- _WRITTEN TASK A_
In the biography of the football punter, how many punting yards did Cole accumulate over his collegiate career?

━━━ SOURCE

A. J. Cole III (born November 27, 1995) is an American football punter  for the Las Vegas Raiders of the National Football League (NFL). He played college football at N.C. State.

Early life and high school
Cole grew up in College Park, Georgia and attended Woodward Academy, where he played football, basketball, and soccer. As a senior, Cole was named All-Metro Area by The Atlanta Journal-Constitution.

College career
Cole was a four year starter at punter for the NC State Wolfpack. He finished his collegiate career with 9,288 punting yards (third-highest in school history) and averaged 42.2 yards per punt. He was a finalist for the Wuerffel Trophy as a junior and a semifinalist for the award as a senior. In 2017 Cole was awarded Honorable Mention All-American honors by GPR Analytics.

Professional career

Cole was signed as an undrafted free agent by the Oakland Raiders on May 6, 2019, after participating in a rookie mini camp with the team. He beat out incumbent punter Johnny Townsend during training camp to make the Raiders 53 man roster.

━━━━━━

- _WRITTEN TASK B_
Format part of the entries below as a numbered list, omitting blank lines. Begin at the line that contains "How do I perform: Click" and stop after the line that contains "(x=71, y=110)".

━━━ DATA FOR THE TASK

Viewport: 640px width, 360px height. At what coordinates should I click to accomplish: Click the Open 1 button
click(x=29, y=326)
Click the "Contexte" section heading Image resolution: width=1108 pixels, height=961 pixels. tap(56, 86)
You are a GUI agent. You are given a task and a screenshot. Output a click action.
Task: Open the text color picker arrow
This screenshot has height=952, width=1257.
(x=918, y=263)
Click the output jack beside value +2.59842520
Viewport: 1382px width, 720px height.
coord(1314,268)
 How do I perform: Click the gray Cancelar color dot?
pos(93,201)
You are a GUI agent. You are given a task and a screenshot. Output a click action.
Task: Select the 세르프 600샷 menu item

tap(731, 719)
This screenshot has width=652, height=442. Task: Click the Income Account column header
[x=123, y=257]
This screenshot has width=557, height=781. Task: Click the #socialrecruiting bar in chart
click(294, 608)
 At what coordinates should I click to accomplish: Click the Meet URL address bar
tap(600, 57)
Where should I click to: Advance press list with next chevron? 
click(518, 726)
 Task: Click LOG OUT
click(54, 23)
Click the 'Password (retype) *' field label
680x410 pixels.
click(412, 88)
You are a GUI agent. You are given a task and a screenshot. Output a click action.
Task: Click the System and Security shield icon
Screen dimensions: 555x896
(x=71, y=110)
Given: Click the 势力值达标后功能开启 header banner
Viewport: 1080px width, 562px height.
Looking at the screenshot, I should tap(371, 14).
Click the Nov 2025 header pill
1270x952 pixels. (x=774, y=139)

━━━━━━

- _FULL ANSWER A_
9,288 punting yards

- _FULL ANSWER B_
1.  How do I perform: Click the gray Cancelar color dot?
2. pos(93,201)
3. You are a GUI agent. You are given a task and a screenshot. Output a click action.
4. Task: Select the 세르프 600샷 menu item
5. tap(731, 719)
6. This screenshot has width=652, height=442. Task: Click the Income Account column header
7. [x=123, y=257]
8. This screenshot has width=557, height=781. Task: Click the #socialrecruiting bar in chart
9. click(294, 608)
10.  At what coordinates should I click to accomplish: Click the Meet URL address bar
11. tap(600, 57)
12. Where should I click to: Advance press list with next chevron? 
13. click(518, 726)
14.  Task: Click LOG OUT
15. click(54, 23)
16. Click the 'Password (retype) *' field label
17. 680x410 pixels.
18. click(412, 88)
19. You are a GUI agent. You are given a task and a screenshot. Output a click action.
20. Task: Click the System and Security shield icon
21. Screen dimensions: 555x896
22. (x=71, y=110)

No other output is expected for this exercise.